◆ **Data for this task**:
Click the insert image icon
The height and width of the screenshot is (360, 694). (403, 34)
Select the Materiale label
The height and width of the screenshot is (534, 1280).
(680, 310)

==

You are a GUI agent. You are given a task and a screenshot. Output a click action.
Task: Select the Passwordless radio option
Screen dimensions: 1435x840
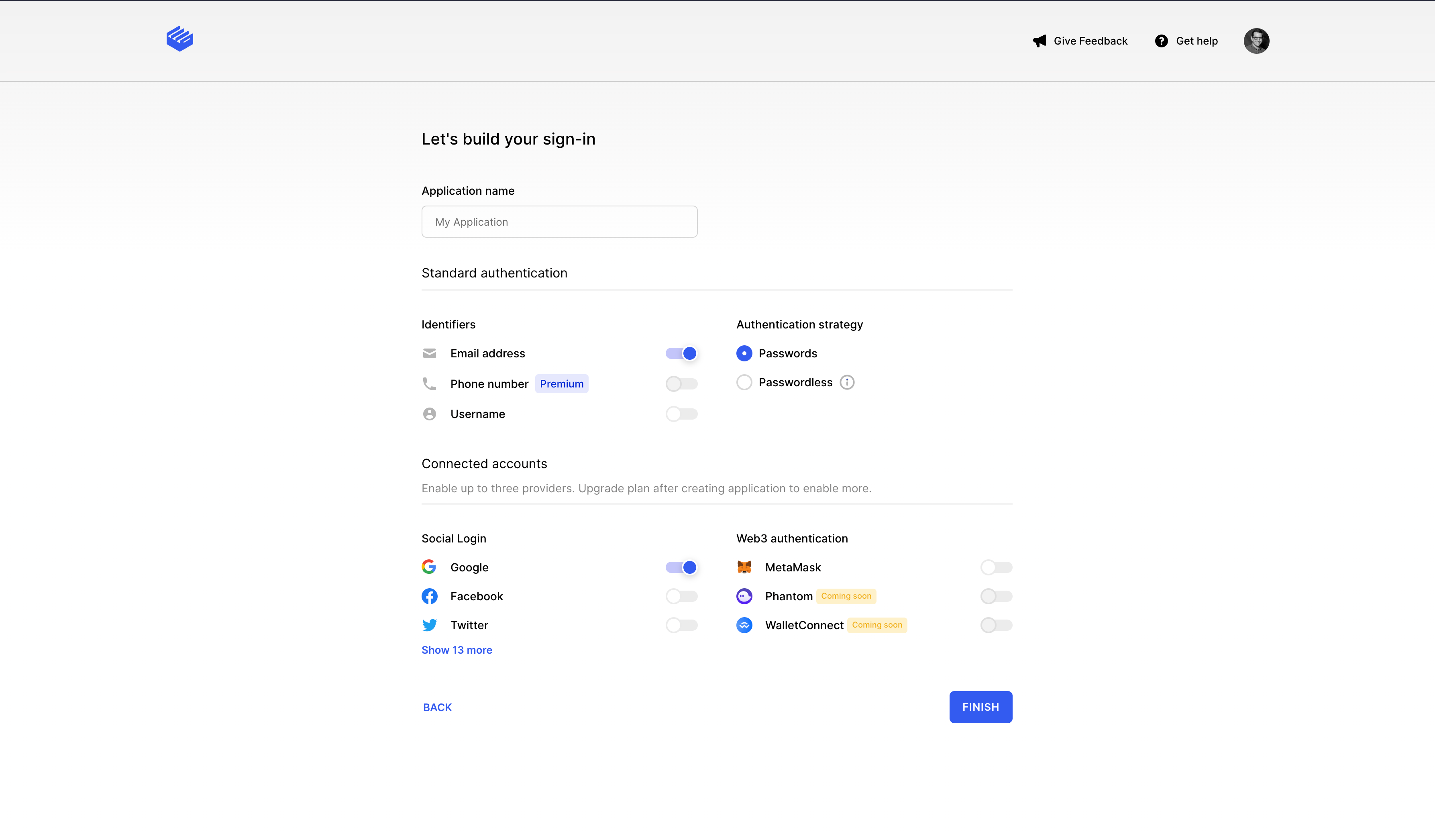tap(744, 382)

◆ **What is expected**:
Find each line above that contains the word "screenshot", and copy those lines out in full.

◆ **Solution to the problem**:
The height and width of the screenshot is (360, 694). (403, 34)
The height and width of the screenshot is (534, 1280).
You are a GUI agent. You are given a task and a screenshot. Output a click action.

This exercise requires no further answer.